Žofínský prales is the oldest /1838/ and the biggest /98,10 ha/ primeval forest reserve in central Europe. Fir (Abies alba Mill.) dominated in original forest composition of those stands with mixture of spruce and beech, little of sycamore maple and elm. Firs partly died out and made place for spruce that stayed dominant for some time. Nowadays is the beech dominating one /beech 62%, spruce 23%, fir 13%, sycamore maple and elm 2%/. Tallest fir (40m) in reserve that was called „svícová“ with breast-high diameter 164 cm and age about 400 – 450 years, fell down in May 1997. Demo object Nové Hrady is orientated on silviculture of mixed stands and their natural regeneration. Area of LS Nové Hrady is divided into three silvicultural parts: Třeboňská pánev /450 – 520 m above see level/, headland of Novohradské hory /level above see up to 680m/ and Novohradské hory with the top Vysoká in 1034m. Geological and soil conditions of this area are rich. The climate conditions diverse because of elevation differences.

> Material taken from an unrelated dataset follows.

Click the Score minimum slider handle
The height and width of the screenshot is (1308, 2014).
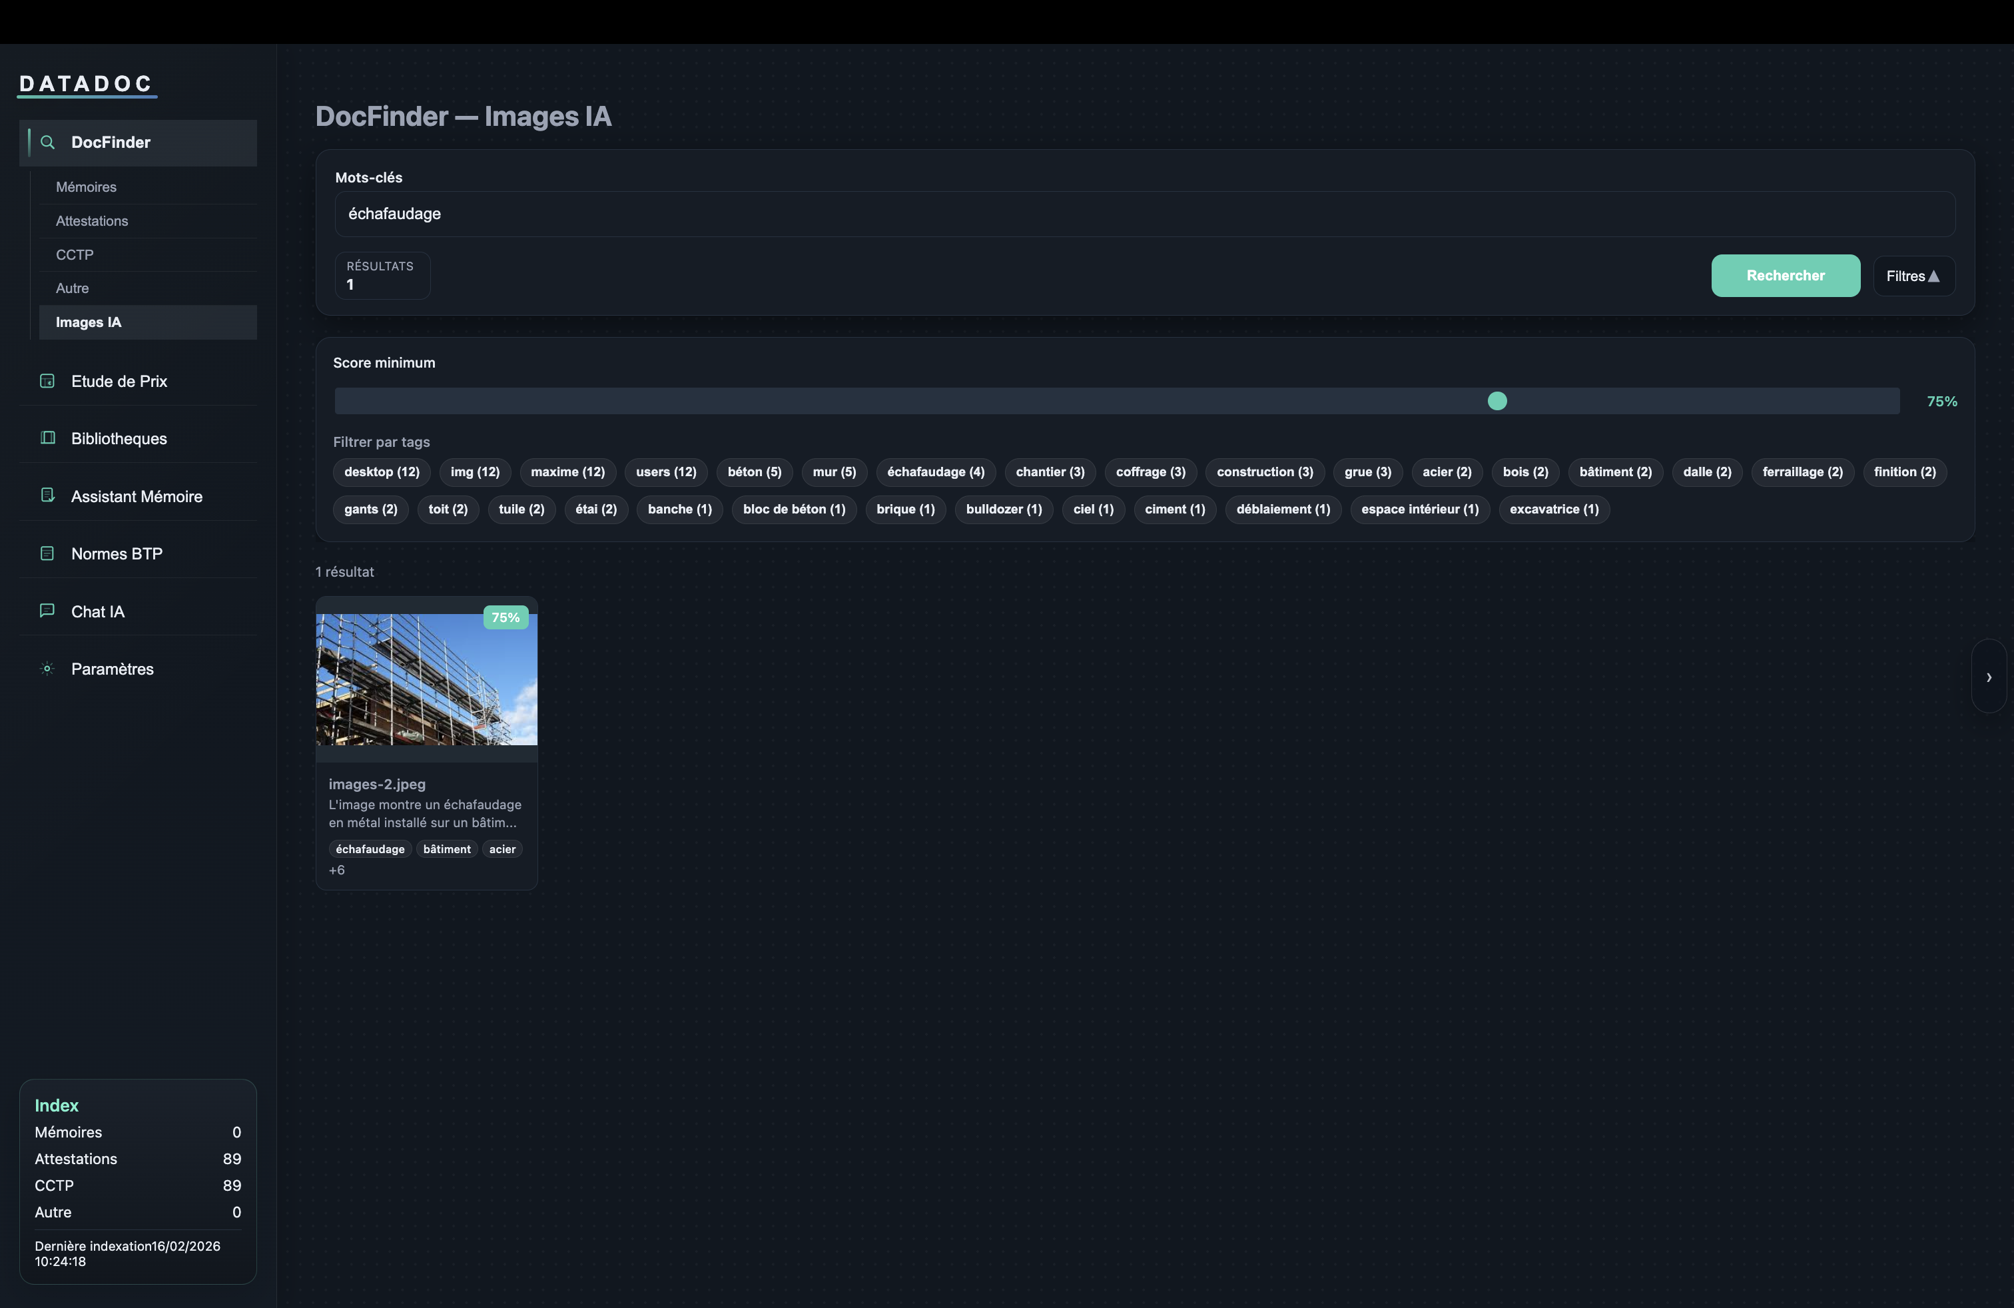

Average year temperature goes from 7,2°C in the lowest elevations down to 4,4°C in the highest parts. Average year precipitation are about 680 mm in flat parts up to 950 mm in mountain area. Seventy percent of precipitation come in vegetative period. Early frosts come in September, late ones even in June. Snow cover differs from twenty centimetres in flat areas up to one meter on the tops of the mountains. There are seventeen different forest types based on type survey. Each type has its special management system with basic principles for stand establishment, tending and regeneration. Regeneration of forest stands is based on its steps order, spatial arrangement and sometimes also on amelioration. All the stands are now in the course of manufacture where the group form (for beech and fir) combined with shelterwood felling is being used.

Excursion route:

  • U cesty – regeneration of stand made by shelterwood felling with advanced groups for beech and fir.
  • Mechová blata – ameliorating tree species, their reforestation and individual protection.
  • U Beníška – stand with high level of underground water, in the course of manufacture that is providing access to forest stands with harmless primary extraction of timber.
  • Jezevčí kopec – complex of spruce and pine stands (age 116 years) with underplanted fir, grandisfir, beech, lime and oak since 1963. Spruce is regenerating spontaneously under the stand canopy, pine will regenerate as the last one. Last step of stand regeneration will come in twenty years. Regeneration period is under those conditions about fifty years long.